“Stephen Curry: Underrated” Producers and Director Say Film Is “a Human Story” Made to Inspire
Stephen Curry is ready to tell his story. On Thursday, the 35-year-old four-time NBA champion premiered his new documentary, “Stephen Curry: Underrated,” during the opening night of the 2023 SFFILM Festival at the Grand Lake Theatre in Oakland, CA. Directed by award-winning filmmaker Peter Nicks and produced by Ryan Coogler, Erick Peyton, and Sean Havey, the film spotlights Curry’s rise from college hopeful to NBA superstar through illuminating footage of his years at Davidson College and his 2021-22 season with the Golden State Warriors.
While Curry himself wasn’t in attendance (he got called in for practice ahead of this weekend’s NBA Playoffs), he made sure to record a special message for attendees. “I am so sorry that I couldn’t be there with you in person, but as you can see, I’m here in our practice facility getting ready for our playoffs,” Curry said in the clip, which played at the documentary’s screening. “I hope that you enjoy this film about our journey, where it all started, and I’m so grateful to Pete Nicks, Ryan Coogler, Erick Peyton, A24, Apple, and my Unanimous family for making it happen.”
And for those who weren’t able to attend the film festival, Curry had some good news to share: “I’m also excited to announce for the very first time that ‘Stephen Curry: Underrated’ will release exclusively on Apple TV+ on July 21, so mark your calendars.”
Speaking to POPSUGAR, Nicks and Peyton say now is the perfect time to tell Curry’s story because it simply hasn’t been done before. “I’ve known SC for a while now, and when we sat down to talk about projects, this was one that was the first version of his origin story that he really wanted to tell,” Peyton explains. “As a producer, those are the stories we’re looking for. It’s a human story that could relate to everybody and we felt like it could even be one that could inspire.”
“There’s a lot of bad news in our social media feeds, all around us, and we need to be reminded of what is possible and he represents that in so many different ways.”
Nicks adds: “I immediately knew that he had something to say that hadn’t been said and that audiences, fans of the Warriors, and Steph didn’t know, so that gave me the confidence to use that as a through line to connect it to what he’s trying to do today, which is win another NBA championship.”
In addition to chronicling Curry’s path to superstardom, the documentary also highlights his inspiring journey to graduating college 13 years after leaving for the NBA, sprinkled in with some lighthearted family moments featuring his wife, Ayesha Curry, and three kids, Riley, 10, Ryan, 7, and Canon, 4. Coogler says that when the project was first presented to him by Curry and Peyton’s Unanimous Media company, nobody had any idea that they’d also be documenting Curry breaking the NBA 3-point record back in December 2021. “I think we made something really special,” Coogler says.

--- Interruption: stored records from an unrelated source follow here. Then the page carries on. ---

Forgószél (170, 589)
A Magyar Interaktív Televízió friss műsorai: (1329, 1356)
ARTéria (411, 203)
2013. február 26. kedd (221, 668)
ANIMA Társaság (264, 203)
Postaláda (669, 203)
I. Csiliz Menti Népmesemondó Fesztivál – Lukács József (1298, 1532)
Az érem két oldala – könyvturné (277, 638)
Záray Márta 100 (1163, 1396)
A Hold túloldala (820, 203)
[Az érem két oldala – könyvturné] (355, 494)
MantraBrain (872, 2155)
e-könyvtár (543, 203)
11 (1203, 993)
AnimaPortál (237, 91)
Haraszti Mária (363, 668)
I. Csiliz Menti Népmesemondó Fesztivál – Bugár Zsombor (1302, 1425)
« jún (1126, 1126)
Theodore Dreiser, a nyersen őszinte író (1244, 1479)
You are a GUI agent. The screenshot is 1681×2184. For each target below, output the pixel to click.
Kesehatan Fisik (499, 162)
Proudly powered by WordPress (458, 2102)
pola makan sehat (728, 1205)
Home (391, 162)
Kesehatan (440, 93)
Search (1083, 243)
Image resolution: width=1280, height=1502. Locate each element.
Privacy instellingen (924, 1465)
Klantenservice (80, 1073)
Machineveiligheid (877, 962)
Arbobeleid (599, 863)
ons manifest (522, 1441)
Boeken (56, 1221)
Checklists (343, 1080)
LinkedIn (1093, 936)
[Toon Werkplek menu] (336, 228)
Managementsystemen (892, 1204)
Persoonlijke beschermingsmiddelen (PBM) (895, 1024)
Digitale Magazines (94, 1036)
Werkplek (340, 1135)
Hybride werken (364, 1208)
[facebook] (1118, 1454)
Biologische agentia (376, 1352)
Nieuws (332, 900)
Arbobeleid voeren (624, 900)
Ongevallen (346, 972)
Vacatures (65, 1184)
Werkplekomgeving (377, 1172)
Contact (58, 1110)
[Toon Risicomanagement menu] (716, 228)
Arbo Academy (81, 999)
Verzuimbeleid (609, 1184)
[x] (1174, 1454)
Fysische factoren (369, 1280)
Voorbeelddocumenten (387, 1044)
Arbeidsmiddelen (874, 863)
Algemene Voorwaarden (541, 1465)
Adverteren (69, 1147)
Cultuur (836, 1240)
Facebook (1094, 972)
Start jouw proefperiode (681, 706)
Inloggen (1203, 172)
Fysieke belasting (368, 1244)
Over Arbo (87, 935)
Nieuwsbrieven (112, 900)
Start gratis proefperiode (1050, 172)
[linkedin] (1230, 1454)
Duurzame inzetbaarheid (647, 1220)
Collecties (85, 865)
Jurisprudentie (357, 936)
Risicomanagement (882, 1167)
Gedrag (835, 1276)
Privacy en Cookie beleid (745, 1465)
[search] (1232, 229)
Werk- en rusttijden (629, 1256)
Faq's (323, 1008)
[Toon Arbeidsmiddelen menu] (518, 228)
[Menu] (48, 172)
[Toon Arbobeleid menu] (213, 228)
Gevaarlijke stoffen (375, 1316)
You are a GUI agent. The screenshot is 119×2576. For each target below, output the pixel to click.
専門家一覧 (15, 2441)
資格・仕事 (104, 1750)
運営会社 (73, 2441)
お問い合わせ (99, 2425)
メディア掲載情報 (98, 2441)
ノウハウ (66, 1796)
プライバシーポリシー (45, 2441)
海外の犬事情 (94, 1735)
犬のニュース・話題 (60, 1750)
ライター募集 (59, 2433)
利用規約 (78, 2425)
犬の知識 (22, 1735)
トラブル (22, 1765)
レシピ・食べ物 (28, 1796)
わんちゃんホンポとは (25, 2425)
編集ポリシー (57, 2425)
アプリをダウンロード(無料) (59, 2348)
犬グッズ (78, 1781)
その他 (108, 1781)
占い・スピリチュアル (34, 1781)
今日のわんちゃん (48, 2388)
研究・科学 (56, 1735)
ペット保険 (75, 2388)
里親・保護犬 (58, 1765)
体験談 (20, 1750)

Still, what surprised Coogler most from working on the film was witnessing Curry’s close relationship with his college basketball coach, Coach Bob McKillop, and seeing how it molded him not only into the athlete but the person he is today. Coogler explains, “I knew he was close with his father, close with his mom, I knew he had a lot of success with Steve Kerr, but knowing about this other factor in his life and just how close this relationship was, I thought it was just fantastic.”
Even if you’re not a fan of basketball (or Curry, for that matter), “Stephen Curry: Underrated” is a remarkable story that shows the power of overcoming adversity and teaches us that the impossible is possible with hard work and dedication. “[Being] underrated doesn’t necessarily mean that your journey is given. Stephen was really underrated throughout his whole journey, but he used that underrated theme to overcome a lot,” Peyton says.
Nicks adds, “There’s a lot of bad news in our social media feeds, all around us, and we need to be reminded of what is possible and he represents that in so many different ways, not just his athletic achievements but because of the story of his family, the community of Davidson, and the community of Oakland.”